**Exercise instructions**
Search the material for the word "computer" and report each line where it turns up.

**Records for this task**

----

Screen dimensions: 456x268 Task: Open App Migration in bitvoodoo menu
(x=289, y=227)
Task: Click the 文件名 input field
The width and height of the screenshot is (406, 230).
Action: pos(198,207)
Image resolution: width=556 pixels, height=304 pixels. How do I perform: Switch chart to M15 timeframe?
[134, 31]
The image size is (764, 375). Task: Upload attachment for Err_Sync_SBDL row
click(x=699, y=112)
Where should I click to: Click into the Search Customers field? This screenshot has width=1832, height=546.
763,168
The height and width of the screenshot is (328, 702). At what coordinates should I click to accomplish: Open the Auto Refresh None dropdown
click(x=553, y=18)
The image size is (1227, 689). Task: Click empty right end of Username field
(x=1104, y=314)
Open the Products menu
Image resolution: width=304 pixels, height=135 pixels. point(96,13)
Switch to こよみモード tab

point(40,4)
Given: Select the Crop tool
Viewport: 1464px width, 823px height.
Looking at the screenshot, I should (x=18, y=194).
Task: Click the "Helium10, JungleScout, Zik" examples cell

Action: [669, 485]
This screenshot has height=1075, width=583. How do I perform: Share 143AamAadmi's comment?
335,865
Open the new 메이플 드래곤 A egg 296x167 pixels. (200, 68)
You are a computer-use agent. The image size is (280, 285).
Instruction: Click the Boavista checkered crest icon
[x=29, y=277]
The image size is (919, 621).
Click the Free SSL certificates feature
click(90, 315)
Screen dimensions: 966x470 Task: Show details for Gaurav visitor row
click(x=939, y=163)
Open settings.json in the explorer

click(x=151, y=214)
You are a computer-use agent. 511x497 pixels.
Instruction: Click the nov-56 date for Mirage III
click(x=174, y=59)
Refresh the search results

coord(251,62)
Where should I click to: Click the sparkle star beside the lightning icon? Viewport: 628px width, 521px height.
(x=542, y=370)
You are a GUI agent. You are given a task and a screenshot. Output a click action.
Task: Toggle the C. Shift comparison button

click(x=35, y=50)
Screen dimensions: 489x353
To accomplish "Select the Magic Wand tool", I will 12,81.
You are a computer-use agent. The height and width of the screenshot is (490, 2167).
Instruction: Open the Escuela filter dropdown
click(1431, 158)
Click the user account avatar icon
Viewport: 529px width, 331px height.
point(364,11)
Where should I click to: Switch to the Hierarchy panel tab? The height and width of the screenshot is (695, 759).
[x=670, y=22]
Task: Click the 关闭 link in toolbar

----

**Written response**
You are a computer-use agent. The image size is (280, 285).
You are a computer-use agent. 511x497 pixels.
You are a computer-use agent. The height and width of the screenshot is (490, 2167).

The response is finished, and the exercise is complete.